DATASET CONTENT section start

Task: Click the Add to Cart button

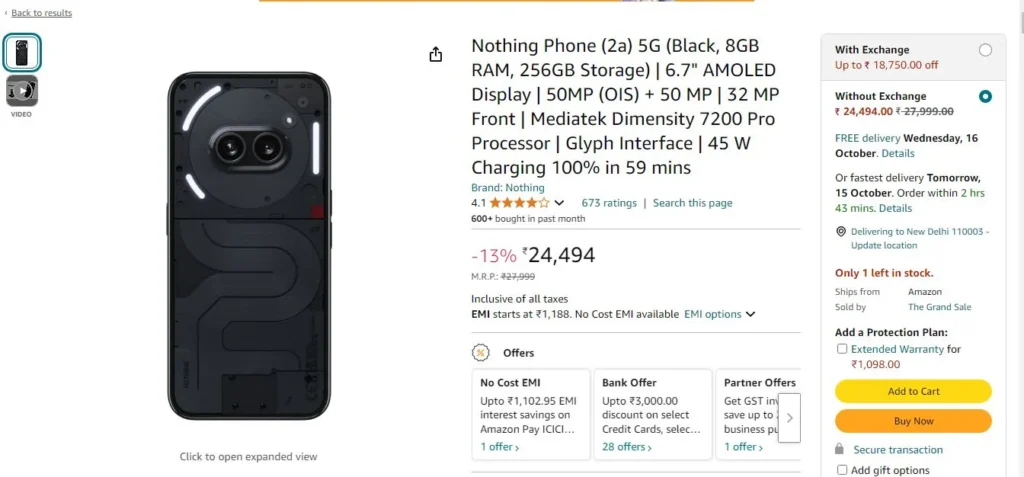Action: click(x=913, y=391)
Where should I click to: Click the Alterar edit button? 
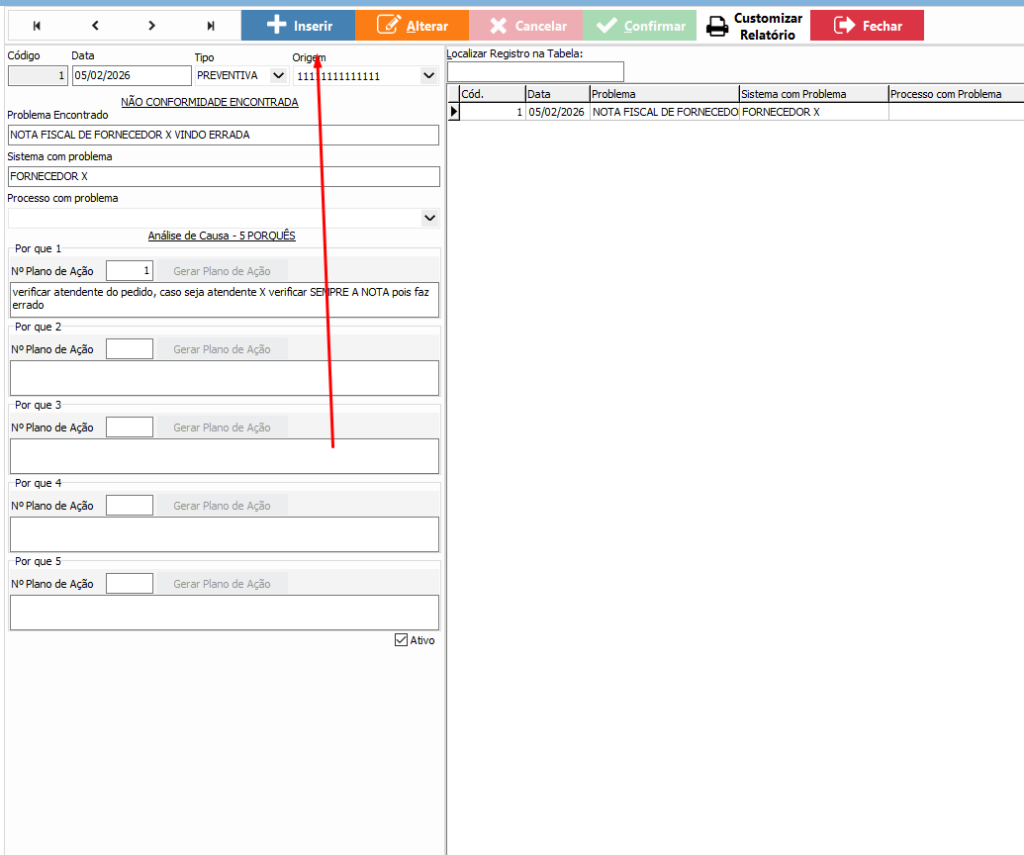[x=412, y=26]
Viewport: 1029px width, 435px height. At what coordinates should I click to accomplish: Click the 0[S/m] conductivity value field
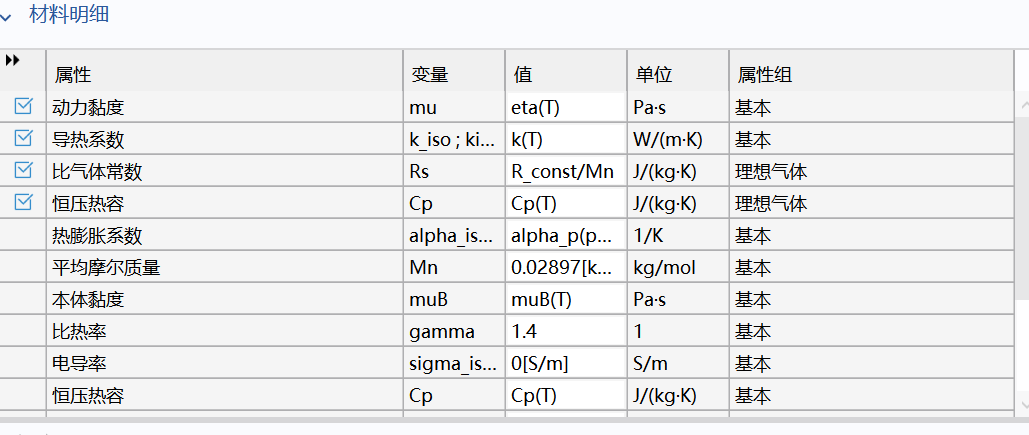(x=566, y=364)
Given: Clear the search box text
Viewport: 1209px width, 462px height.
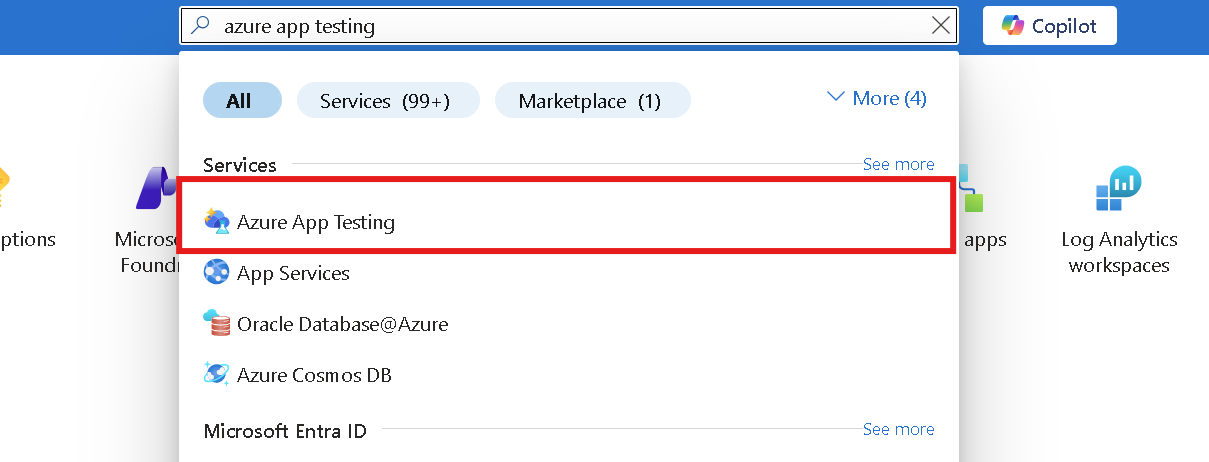Looking at the screenshot, I should [x=941, y=26].
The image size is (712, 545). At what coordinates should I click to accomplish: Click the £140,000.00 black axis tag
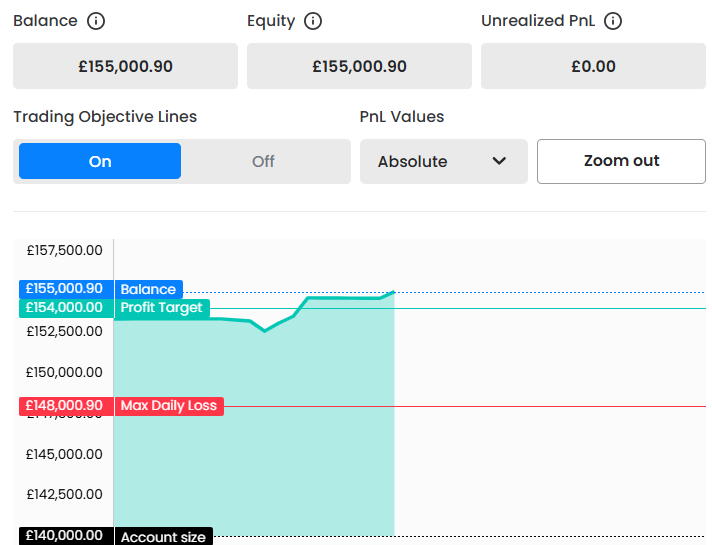pos(65,536)
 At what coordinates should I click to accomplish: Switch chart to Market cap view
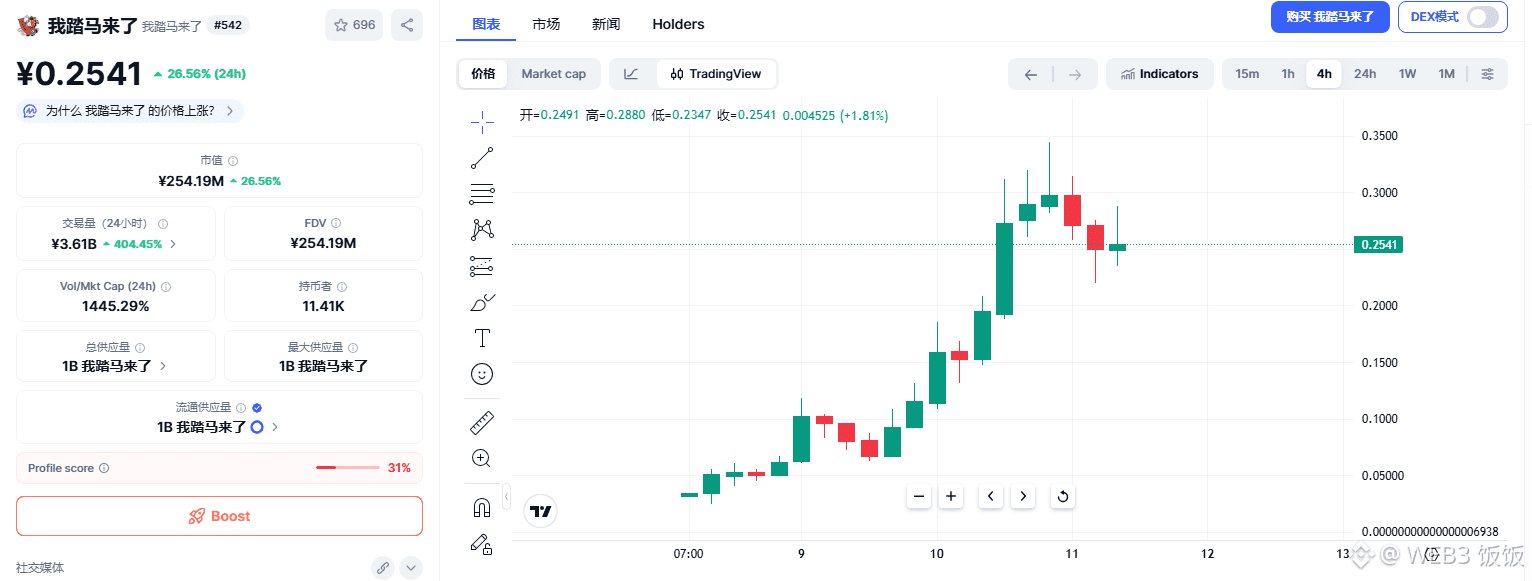(x=553, y=74)
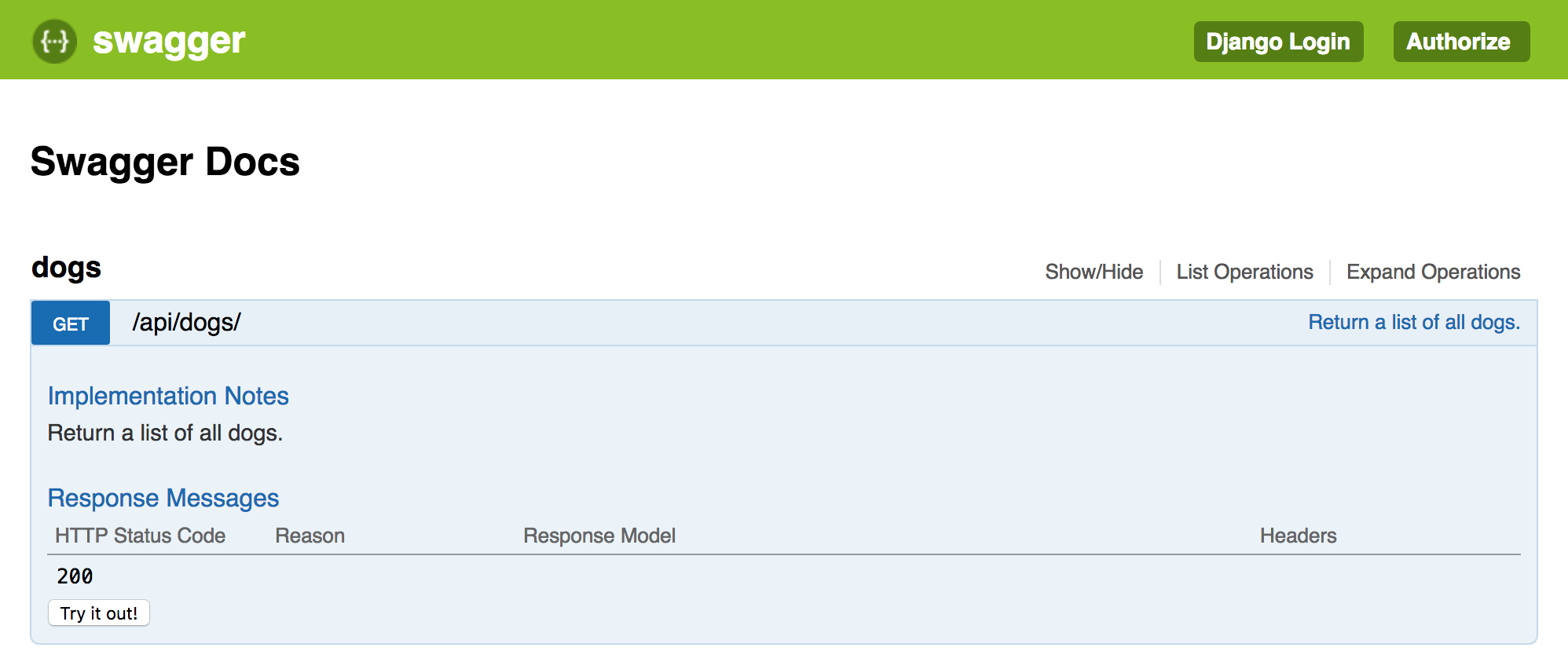Click the Implementation Notes heading

[168, 396]
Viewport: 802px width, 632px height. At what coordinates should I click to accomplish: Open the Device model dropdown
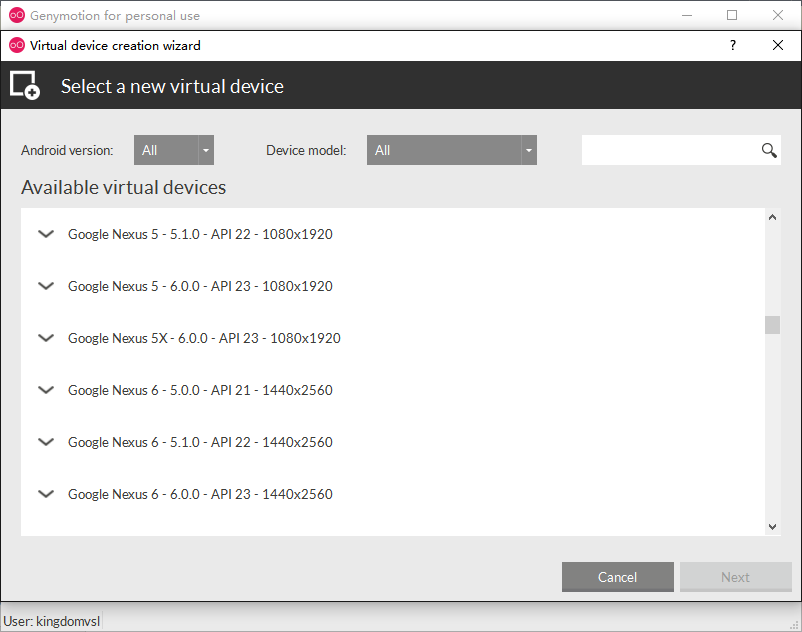tap(451, 150)
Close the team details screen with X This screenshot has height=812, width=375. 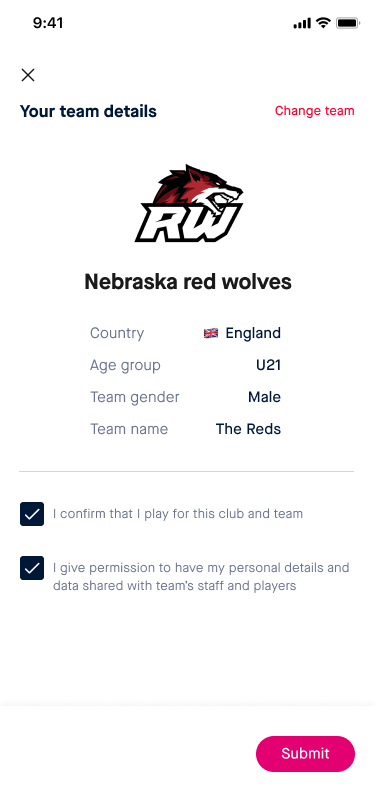(28, 75)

DATASET CONTENT section end

EXERCISE AIM => The answer must be an exact copy of the lines from the start of the records above through the line containing "Given: Clear the search box text", with no pictures in it.

ANSWER SECTION =>
Task: Click the Add to Cart button

Action: click(x=913, y=391)
Where should I click to: Click the Alterar edit button? 
[x=412, y=26]
Viewport: 1029px width, 435px height. At what coordinates should I click to accomplish: Click the 0[S/m] conductivity value field
(x=566, y=364)
Given: Clear the search box text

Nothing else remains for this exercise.